Whether your brand chooses to take a gamble on controversial ads that prompt an on-line dialogue or curate user-generated content to define its social presence, there is no doubt that content strategies must be as revenue-generating as they are socially activating.

Like any marketing tactic, challenges are inevitable when creating content that resonates with your brand, customer and budget. Members recently discussed two challenges – how to manage non-working media costs and how to develop a B2B media strategy – at the LA Chapter Roundtable Discussion, led by Dee McLaughlin, VP of Global Marketing at Forever 21.

How to Control Non-Working Media Costs

McLaughlin shared that Forever 21 has recently increased their user-generated content to be 90% of all their marketing content. The result? Revenue has doubled and, each time users add #F21xMe to their posts, their revenue and social following increase even more.

By allowing millennials to be an active part of the brand, they are “feeding their feed” to buy products and share them with friends and followers via social media. However, McLaughlin also noted that the production and management costs of all this content are rising at alarming rates.

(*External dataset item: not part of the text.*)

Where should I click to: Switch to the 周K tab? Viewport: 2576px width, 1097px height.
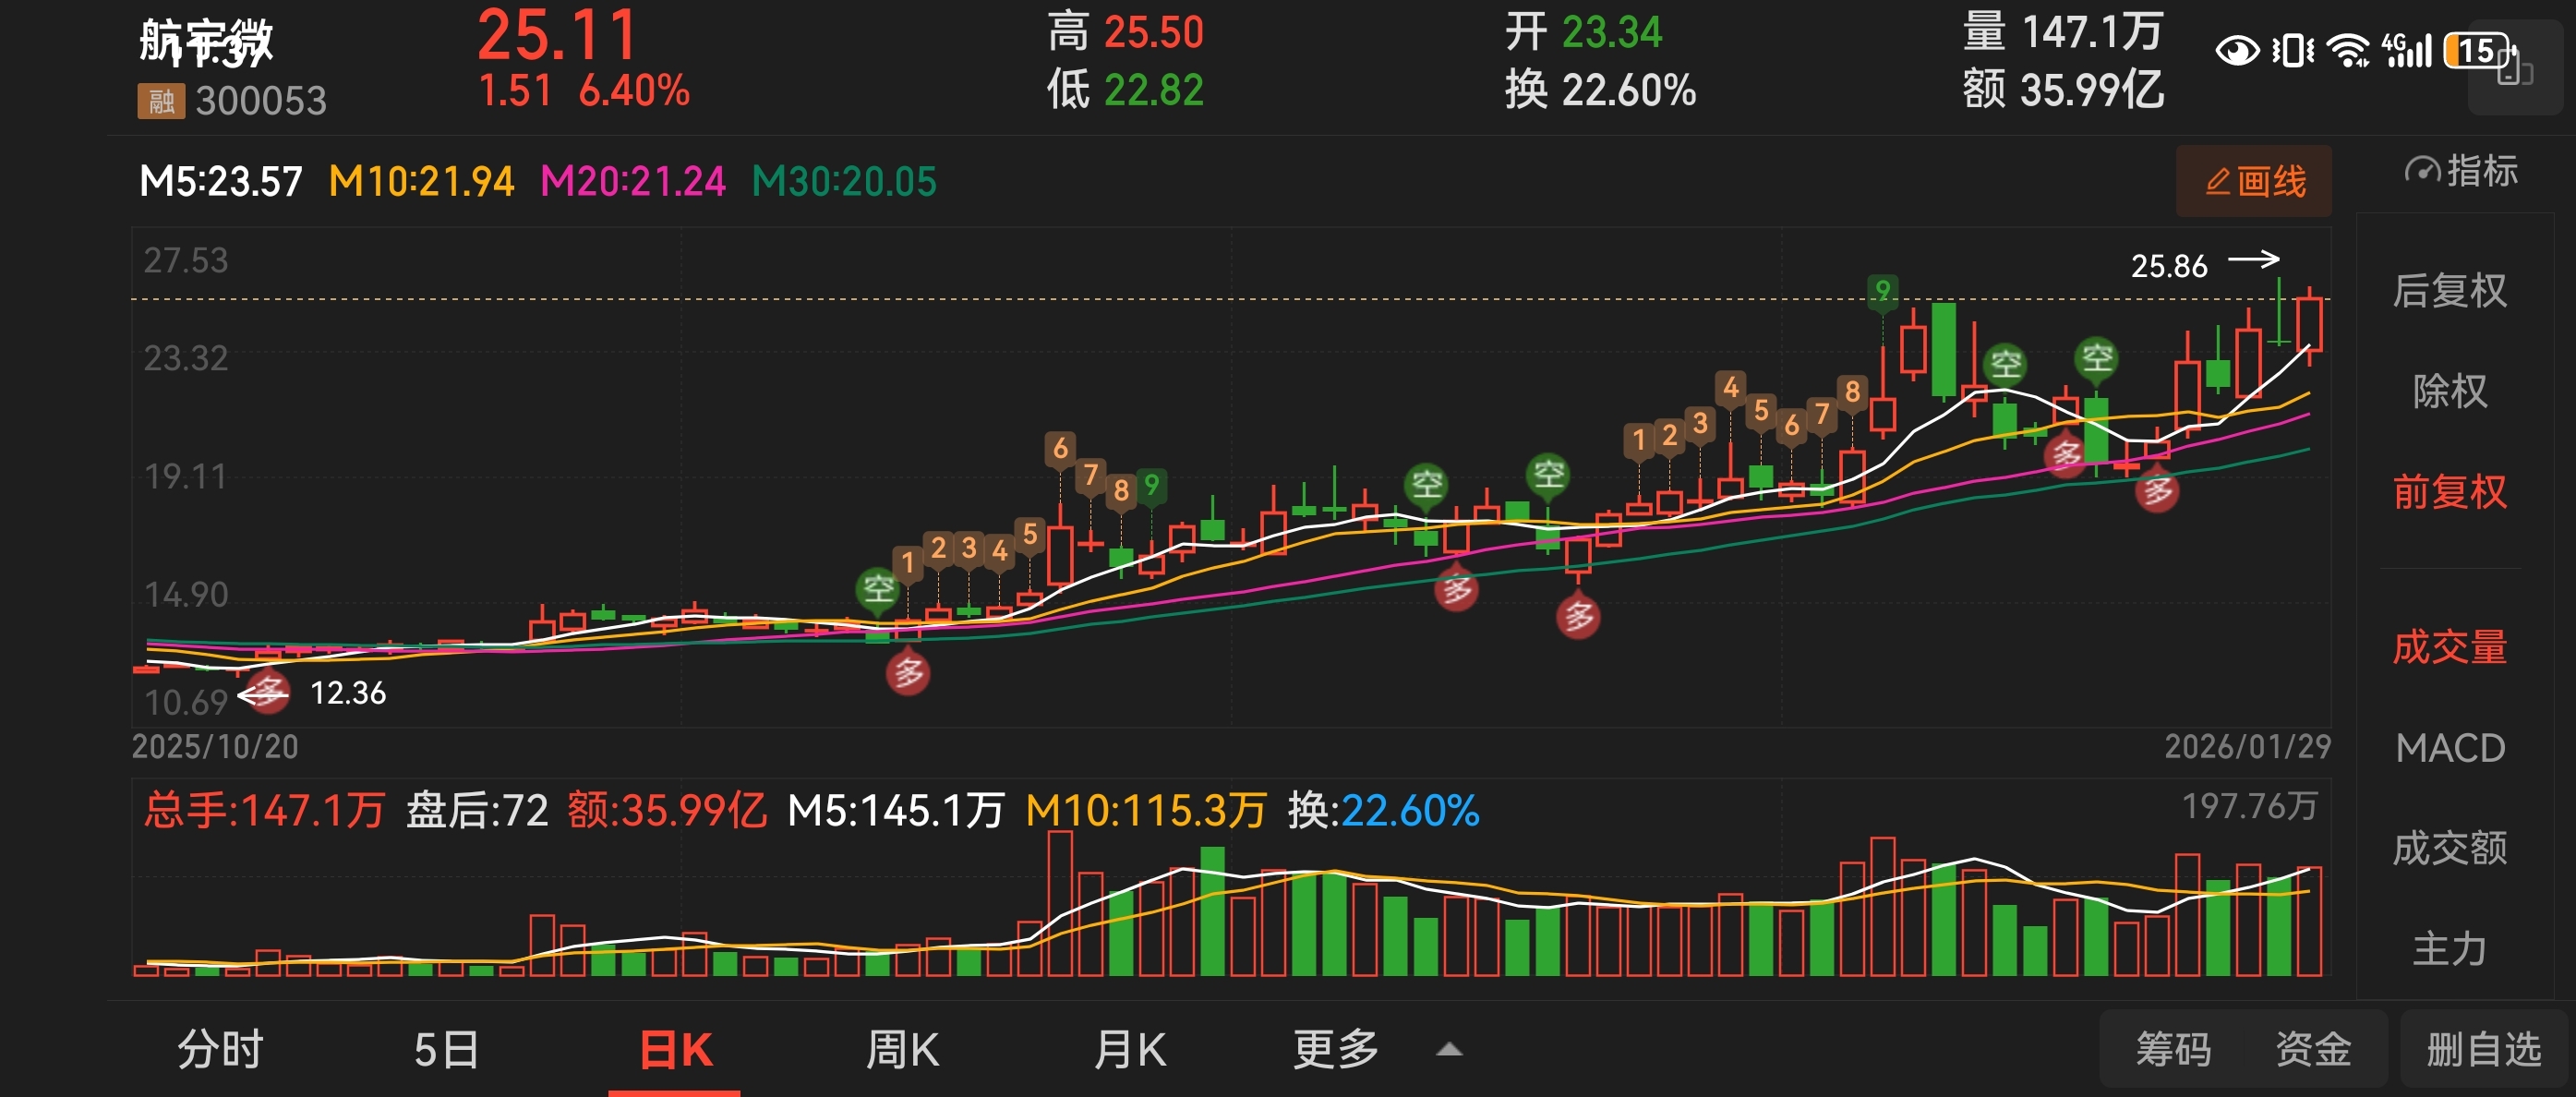tap(902, 1050)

One solution CMOs discussed was moving content curation and creation in-house, noting that talent in agencies is becoming more vendorized. Therefore, top creatives aren’t as drawn exclusively to agency work as in the past, allowing for marketers to pull great team members into their organization.

Judy Hackett, CMO of Emerging Business at Dun and Bradstreet, said her company created an entire in-house agency that is managed financially like an external one, allowing them to stay on budget and still get great creative output and bottom-line results for the brand.

For Campbell Fresh, they didn’t want a start/stop campaign, but rather a fluid, ongoing creative strategy (and team) – one that would be as nimble and adaptable as their brand – said Suzanne Ginestro, Chief Marketing and Innovation Officer of Campbell Fresh, a division of the Campbell Soup Company.

She searched for a long time until she found their current creative team that keeps the company up-to-date with ongoing trends – like consumers’ concern about where their food is coming from – and maintains a high-quality, consistent content strategy.

Overcoming B2B Content Challenges

For brands in the B2B space, content can be regulated and strategy may look quite different from that of B2C companies. So, marketers must get creative when thinking about how they can grow their online voice. Looking internally at existing resources and team members may be a great place to start.

Dun and Bradstreet capitalized on this idea of employees activating content in a B2B company. They partnered with SocialChorus, an employee engagement app, to highlight pre-approved content and incentivize them to share with their own networks. The partnership allowed employees to actively participate in an online discussion and grow brand awareness in an organic way, resulting in a high-quality dialogue that was on-brand and engaging.

CMOs must always be looking for new ways to overcome these challenges – leveraging digital media to interact with other businesses, employees and consumers. By harnessing the power of their own internal creative teams and encouraging employees to be the vehicle for social discussion, brands can build a dynamic content strategy that is equal parts creative, engaging and within budget.